**Goal of the exercise**.
Return verbatim the part of the records that opens with the line containing "Find the location of a particular element." and closes with the line containing "legend-label-joy: joy is", both of those lines included.

**Provided records**.
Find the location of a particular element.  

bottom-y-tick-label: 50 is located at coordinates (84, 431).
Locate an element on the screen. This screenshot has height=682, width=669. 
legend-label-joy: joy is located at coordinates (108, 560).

* * *

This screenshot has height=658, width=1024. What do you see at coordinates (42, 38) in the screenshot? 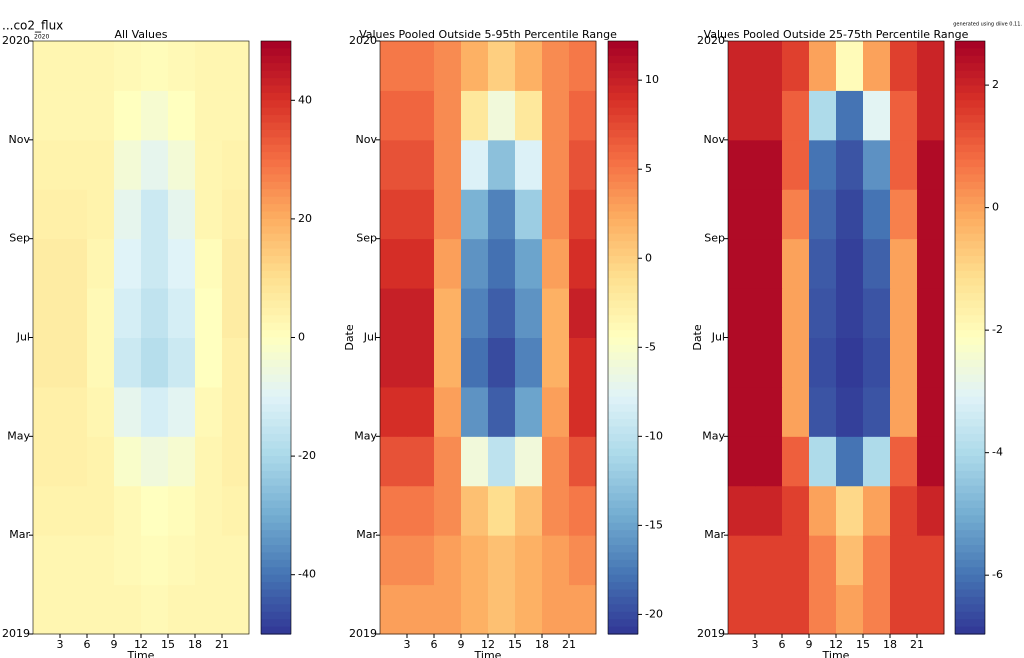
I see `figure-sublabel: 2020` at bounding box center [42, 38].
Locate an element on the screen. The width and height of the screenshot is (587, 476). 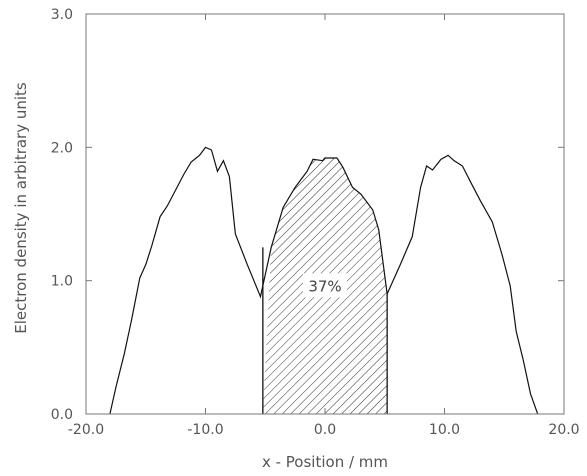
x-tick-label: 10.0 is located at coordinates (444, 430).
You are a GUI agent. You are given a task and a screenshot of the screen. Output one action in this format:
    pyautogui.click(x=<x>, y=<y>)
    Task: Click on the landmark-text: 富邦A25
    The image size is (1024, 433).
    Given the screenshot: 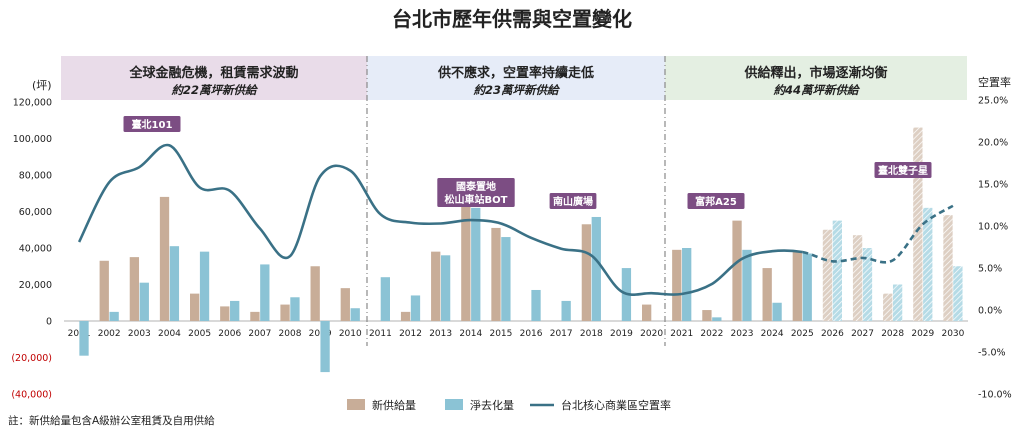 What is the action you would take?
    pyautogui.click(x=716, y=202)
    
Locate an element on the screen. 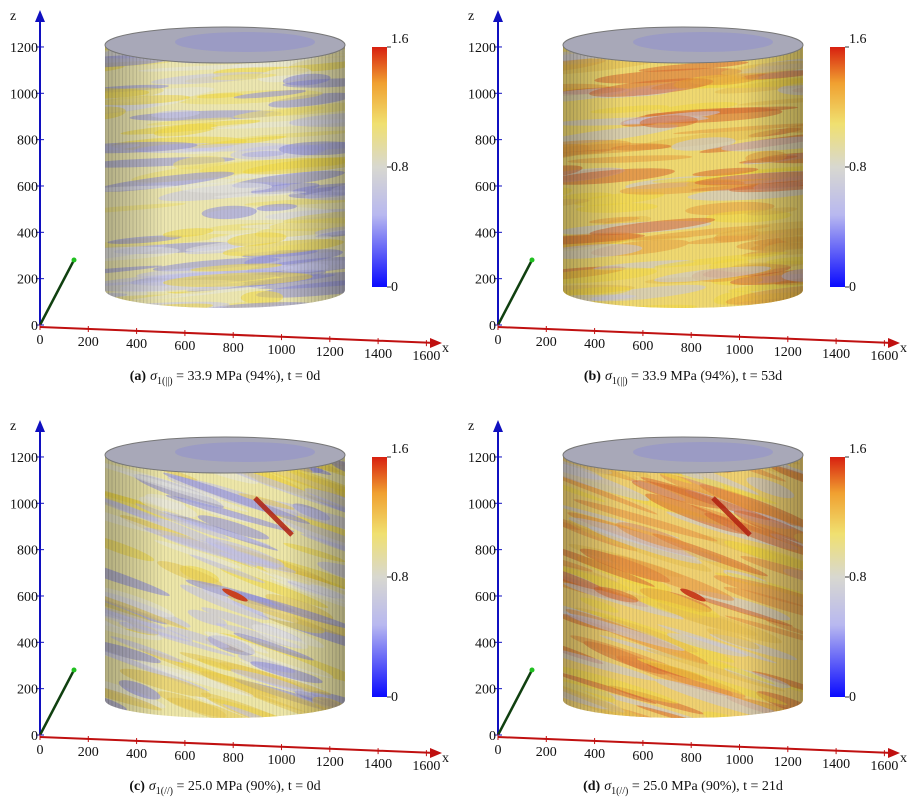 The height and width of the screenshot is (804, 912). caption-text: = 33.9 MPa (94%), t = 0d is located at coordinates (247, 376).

---

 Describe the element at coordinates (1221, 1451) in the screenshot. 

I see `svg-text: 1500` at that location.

**Solution for this task**.
Find the location of a particular element.  

bottom-y-tick-label: 50 is located at coordinates (84, 431).
Locate an element on the screen. This screenshot has height=682, width=669. 
legend-label-joy: joy is located at coordinates (108, 560).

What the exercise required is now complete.